I am a retired airline pilot, diagnosed with Parkinson’s in August 2012. With no family history of PD, I was caught off guard, but relieved to put a name to my symptoms. On my Parkinson’s journey, I’ve gone through questioning, acceptance, education, action, and now advocacy. PD patients need information, support and encouragement. I’m a proponent of coordinated patient driven treatment, and believe strongly in exercise in the management of PD. You’ll find me at the YMCA most days of the week.
My goal of joining the board of directors is to find purposeful ways to contribute by adding my experience as a leader of other volunteer efforts with the motivation to help others diagnosed with Parkinson’s Disease. Each day I am inspired by many sources to remain optimistic, because I believe the future is ours to define despite every and any adversity. My background as a former technical writer will be put to good use for writing about results of new research and effective methods of living well.
I am a physical therapist with a neurologic certified specialty and practice at Bethesda Hospital's Outpatient Clinic. I enjoy working to optimize people's lives through therapy and educate individuals with Parkinson's Disease on resources and research available. Over the years, I have educated various support groups and therapists on Parkinson's Disease and the various treatment options.
I was diagnosed with PD in the summer of 2015. It was a struggle to understand the disease and get as much information as I could. This led me to the Minnesota Chapter of the APDA where I was encouraged to apply as a member of the Board of Directors. I retired from 3M 12 years ago this June. I believe that my management experience, combined with my volunteer service in raising funds and board membership for Habitat For Humanity and for the United Way will help me make a difference with the Minnesota Chapter of the APDA. I am looking forward to helping serve those with PD in the Twin Cities' community as well as learning more about the disease and possible treatments.

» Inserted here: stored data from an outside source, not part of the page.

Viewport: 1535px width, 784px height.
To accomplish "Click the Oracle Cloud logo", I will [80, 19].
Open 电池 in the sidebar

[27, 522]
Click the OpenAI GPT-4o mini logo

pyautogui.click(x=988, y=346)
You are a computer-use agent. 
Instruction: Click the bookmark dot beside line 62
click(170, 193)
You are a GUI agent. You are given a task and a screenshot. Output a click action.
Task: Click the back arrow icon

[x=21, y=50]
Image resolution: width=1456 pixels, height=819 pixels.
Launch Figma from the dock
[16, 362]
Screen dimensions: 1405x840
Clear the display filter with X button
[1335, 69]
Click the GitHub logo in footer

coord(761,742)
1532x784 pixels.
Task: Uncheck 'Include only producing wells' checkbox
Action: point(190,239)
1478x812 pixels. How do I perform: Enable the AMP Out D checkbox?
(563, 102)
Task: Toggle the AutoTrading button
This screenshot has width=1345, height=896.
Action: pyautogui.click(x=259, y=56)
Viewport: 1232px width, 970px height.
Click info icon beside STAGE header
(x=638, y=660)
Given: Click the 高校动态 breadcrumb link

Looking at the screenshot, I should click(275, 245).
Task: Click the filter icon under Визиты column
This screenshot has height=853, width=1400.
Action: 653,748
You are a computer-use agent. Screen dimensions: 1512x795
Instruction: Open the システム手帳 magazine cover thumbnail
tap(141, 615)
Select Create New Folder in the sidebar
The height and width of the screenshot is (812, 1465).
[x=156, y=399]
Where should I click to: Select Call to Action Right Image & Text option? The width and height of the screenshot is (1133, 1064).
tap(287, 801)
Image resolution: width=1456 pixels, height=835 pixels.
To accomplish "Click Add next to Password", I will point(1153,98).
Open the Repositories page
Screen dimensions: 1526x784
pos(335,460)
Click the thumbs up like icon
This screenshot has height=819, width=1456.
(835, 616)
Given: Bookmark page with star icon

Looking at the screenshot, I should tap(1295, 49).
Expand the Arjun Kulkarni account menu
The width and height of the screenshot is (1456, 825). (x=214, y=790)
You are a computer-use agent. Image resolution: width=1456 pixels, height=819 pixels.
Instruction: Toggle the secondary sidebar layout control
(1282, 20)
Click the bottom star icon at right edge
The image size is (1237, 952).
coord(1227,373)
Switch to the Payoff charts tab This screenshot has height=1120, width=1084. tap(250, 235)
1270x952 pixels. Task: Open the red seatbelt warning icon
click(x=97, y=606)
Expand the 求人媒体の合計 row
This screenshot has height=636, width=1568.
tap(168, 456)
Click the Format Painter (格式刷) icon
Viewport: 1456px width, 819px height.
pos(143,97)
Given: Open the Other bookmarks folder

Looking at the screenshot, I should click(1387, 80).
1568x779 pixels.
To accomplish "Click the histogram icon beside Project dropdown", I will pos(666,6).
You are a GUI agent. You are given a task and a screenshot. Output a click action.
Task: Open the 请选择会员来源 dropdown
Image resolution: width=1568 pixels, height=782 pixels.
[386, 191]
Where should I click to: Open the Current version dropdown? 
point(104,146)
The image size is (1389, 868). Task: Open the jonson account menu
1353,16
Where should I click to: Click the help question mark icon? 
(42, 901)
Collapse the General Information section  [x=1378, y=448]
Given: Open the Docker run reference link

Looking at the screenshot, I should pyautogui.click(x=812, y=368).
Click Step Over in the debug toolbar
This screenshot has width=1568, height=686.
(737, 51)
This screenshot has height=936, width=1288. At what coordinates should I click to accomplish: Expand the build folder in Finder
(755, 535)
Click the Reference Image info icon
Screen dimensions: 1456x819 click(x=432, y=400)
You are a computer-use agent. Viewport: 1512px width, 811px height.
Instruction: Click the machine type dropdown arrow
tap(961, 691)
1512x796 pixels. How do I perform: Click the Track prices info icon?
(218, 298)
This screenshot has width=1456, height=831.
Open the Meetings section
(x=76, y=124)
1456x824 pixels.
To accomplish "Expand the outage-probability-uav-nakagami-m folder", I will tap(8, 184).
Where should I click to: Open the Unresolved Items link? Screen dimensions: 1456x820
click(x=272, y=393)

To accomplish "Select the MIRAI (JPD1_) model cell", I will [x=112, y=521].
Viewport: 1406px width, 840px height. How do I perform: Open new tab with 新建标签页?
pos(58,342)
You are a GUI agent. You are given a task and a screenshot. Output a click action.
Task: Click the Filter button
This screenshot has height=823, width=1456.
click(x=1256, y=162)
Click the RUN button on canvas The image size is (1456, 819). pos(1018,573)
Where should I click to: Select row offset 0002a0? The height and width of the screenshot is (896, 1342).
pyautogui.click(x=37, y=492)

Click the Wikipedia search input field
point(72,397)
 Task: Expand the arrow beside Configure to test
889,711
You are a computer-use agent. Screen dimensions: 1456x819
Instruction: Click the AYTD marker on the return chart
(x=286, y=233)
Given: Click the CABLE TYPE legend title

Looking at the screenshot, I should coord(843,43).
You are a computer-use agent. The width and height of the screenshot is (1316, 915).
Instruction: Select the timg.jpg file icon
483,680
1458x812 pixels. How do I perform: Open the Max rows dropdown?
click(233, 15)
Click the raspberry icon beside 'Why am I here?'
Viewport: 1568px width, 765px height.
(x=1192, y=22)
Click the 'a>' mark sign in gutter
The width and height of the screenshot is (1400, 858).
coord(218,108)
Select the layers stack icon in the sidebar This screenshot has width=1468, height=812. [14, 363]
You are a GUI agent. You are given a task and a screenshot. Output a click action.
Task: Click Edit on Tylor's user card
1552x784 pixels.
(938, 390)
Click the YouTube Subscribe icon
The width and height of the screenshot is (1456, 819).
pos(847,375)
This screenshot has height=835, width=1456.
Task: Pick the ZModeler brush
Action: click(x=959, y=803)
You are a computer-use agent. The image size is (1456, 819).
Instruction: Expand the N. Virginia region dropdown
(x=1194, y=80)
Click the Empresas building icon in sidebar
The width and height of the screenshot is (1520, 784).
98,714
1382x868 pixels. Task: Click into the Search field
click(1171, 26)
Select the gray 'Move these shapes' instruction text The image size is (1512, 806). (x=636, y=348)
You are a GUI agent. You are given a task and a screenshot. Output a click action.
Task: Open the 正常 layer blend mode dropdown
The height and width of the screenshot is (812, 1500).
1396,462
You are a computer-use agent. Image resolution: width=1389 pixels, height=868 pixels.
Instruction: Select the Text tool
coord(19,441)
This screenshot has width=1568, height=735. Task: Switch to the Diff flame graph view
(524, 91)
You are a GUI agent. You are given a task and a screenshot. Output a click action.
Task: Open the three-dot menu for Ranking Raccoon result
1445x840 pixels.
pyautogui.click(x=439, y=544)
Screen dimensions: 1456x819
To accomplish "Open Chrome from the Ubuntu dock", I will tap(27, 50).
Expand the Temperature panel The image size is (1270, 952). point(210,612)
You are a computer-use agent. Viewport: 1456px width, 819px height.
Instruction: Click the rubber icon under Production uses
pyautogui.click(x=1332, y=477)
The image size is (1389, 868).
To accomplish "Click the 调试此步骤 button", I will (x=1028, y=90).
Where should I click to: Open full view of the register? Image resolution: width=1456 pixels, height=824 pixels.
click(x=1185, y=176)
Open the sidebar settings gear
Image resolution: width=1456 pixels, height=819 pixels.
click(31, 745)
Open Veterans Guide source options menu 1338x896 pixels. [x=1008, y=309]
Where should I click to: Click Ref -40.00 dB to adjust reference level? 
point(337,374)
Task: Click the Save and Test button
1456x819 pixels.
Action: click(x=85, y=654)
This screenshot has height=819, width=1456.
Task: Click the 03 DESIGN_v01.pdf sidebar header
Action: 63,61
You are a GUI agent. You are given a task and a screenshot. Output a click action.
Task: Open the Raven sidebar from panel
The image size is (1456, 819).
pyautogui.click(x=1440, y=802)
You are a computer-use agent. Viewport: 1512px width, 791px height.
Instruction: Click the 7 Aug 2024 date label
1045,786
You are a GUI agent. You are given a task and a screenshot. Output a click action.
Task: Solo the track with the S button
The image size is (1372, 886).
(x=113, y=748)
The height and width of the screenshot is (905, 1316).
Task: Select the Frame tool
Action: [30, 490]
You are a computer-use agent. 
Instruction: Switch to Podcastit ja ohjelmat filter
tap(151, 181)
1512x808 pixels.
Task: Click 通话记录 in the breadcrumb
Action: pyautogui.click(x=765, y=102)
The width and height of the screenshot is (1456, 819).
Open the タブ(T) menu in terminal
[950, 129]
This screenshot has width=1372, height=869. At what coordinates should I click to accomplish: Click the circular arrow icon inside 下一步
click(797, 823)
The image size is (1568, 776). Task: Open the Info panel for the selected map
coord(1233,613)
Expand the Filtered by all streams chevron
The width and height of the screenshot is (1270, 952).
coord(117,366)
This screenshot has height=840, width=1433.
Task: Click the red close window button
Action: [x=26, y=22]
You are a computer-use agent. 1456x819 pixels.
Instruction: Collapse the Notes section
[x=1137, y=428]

I started my journey with the organization when I began volunteering in 2013 at APDA MN information and referral center. In 2014, I was honored to accept a position serving on the Board of Directors. I have worked in the finance world for 8 years so when I was asked to serve as treasurer I knew it would be a great fit. My personal journey with Parkinson's Disease started in 2011 when my mom was diagnosed. I became passionate about learning more and navigating resources. I'm very excited for this opportunity and future growth within the organization.
Medical Director of the APDA
I have been caring for patients with Parkinson's Disease since 2009 when I started neurology residency at Boston University. I am happy to have been able to return here to my home state of Minnesota to continue in this care. It was during residency in Boston that I found an interest and passion for, not only the medical aspects of the disease, but the human side of treating people with Parkinson's Disease. Working with patients and their families, learning patients' stories and coming up with a care plan that addresses their individual needs is what motivates and inspires me. What you start to realize as a physician is that there's a limit to what you can do during the clinic visits. How that care plan is implemented largely depends on the patient themselves, and other people in their care network, the caregivers, therapists, support groups, as well as access to good information and ways to exercise. I am thrilled to be involved with an organization like the APDA that aims to help fill in these gaps for patients and their families and works with communities on awareness and education.
Dr. Park received his M.D. and Ph.D. from the Department of Molecular and Integrative Physiology at the University of Kansas (KU) in Kansas City, KS, and received a Bachelors in Biology from KU in Lawrence, KS, and dual Bachelors in Electrical Engineering and Economics from Cornell University in Ithaca, NY. He was a 2009 recipient of the William P. Van Wagenen Fellowship and studied at the Assistance Publique L'Hopital d'Adulte de la Timone, Marseille, France.
My journey with Parkinson's Disease began 11 years ago when my husband was diagnosed with PD. I am at a point in my journey where I want to be more involved and help other families going through their own Parkinson's journeys. I am looking forward to my involvement and contributions to this organization and future events to help bring awareness to Parkinson's Disease.